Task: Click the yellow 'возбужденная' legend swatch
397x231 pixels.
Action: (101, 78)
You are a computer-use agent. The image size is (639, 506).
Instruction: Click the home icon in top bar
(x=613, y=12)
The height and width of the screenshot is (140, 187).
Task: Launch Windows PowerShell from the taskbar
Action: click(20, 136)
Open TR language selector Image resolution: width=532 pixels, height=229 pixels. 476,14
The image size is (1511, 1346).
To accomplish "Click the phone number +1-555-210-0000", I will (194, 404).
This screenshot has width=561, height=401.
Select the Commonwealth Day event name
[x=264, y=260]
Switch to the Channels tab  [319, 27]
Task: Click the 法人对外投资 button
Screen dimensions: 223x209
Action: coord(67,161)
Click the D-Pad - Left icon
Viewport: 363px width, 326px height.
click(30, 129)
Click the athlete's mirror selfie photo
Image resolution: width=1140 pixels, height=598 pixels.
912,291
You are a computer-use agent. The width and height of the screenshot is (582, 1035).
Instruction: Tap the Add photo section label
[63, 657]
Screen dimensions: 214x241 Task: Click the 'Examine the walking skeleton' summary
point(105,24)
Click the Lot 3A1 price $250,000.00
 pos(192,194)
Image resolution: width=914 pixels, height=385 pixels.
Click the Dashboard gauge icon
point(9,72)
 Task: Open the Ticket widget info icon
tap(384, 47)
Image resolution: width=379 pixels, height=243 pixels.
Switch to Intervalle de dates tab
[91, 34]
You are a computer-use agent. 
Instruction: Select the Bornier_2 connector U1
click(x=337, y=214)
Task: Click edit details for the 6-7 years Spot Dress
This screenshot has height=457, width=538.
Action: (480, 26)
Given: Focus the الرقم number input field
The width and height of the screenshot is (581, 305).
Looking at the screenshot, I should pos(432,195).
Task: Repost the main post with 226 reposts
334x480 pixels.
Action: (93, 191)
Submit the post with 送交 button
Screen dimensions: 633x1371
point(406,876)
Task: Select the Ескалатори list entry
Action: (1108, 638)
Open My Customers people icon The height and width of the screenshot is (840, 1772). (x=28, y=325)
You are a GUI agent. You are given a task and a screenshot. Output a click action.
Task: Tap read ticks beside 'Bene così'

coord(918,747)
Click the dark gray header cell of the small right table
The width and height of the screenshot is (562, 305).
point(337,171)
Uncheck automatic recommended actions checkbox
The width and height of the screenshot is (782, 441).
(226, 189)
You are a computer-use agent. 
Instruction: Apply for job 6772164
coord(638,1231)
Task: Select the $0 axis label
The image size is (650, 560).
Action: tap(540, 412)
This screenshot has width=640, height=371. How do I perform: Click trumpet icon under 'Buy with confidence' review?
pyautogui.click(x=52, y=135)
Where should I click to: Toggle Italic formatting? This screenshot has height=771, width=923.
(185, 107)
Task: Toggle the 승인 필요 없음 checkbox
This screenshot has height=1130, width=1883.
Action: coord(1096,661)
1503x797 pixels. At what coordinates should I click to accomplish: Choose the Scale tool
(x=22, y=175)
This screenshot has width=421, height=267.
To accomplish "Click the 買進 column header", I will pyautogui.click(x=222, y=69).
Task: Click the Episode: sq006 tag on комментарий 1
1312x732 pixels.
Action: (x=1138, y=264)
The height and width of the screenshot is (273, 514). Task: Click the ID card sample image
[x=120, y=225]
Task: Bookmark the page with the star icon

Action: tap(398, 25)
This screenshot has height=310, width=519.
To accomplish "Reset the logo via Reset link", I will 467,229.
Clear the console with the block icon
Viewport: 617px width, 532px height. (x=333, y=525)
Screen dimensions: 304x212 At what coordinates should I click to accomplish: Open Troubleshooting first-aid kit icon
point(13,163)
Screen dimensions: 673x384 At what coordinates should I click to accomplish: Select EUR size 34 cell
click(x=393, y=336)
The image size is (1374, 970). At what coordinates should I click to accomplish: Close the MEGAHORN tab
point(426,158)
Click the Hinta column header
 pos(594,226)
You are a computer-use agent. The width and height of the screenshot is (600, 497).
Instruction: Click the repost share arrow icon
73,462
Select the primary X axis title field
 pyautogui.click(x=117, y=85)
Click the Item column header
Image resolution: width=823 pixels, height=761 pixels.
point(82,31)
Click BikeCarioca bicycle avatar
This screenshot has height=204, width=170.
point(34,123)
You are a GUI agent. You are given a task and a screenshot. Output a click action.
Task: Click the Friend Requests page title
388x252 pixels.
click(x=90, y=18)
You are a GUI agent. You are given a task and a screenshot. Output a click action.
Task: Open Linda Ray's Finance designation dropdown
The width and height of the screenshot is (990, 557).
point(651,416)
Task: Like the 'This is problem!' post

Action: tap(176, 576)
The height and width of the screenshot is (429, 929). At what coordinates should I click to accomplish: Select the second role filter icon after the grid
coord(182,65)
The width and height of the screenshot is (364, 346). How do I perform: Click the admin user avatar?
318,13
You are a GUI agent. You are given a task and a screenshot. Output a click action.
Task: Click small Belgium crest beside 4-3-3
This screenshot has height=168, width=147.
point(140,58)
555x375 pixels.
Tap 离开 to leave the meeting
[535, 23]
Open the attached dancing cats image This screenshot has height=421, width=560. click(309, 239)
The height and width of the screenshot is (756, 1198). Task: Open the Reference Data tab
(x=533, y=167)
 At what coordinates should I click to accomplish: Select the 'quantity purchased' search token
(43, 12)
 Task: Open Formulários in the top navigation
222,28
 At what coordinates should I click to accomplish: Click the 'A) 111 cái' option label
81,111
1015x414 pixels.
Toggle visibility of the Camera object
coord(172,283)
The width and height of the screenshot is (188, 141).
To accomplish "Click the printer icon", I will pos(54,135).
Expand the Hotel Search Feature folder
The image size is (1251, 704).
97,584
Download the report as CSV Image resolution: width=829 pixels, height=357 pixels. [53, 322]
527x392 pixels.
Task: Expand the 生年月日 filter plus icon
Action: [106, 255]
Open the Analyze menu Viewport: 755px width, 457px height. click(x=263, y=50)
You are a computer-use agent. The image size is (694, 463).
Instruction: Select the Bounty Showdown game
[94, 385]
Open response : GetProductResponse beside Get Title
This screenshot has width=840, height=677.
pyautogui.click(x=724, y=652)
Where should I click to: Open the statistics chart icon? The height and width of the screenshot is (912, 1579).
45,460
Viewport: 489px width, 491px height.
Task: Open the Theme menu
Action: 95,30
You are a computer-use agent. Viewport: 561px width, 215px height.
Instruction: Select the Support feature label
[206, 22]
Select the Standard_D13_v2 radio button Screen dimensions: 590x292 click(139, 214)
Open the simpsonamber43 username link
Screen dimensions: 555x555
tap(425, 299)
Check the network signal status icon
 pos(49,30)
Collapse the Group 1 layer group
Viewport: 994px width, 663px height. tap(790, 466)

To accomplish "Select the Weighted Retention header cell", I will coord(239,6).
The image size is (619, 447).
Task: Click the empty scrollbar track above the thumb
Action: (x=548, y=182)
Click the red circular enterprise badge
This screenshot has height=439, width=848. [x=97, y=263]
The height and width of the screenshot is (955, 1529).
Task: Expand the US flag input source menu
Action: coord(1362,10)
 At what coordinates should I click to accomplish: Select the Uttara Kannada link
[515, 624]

+--

**WORK INSTRUCTION:**
The lines to copy are those in the records above containing the word "number".

**ANSWER TO THE EXERCISE:**
To accomplish "Click the phone number +1-555-210-0000", I will (194, 404).
Given: Focus the الرقم number input field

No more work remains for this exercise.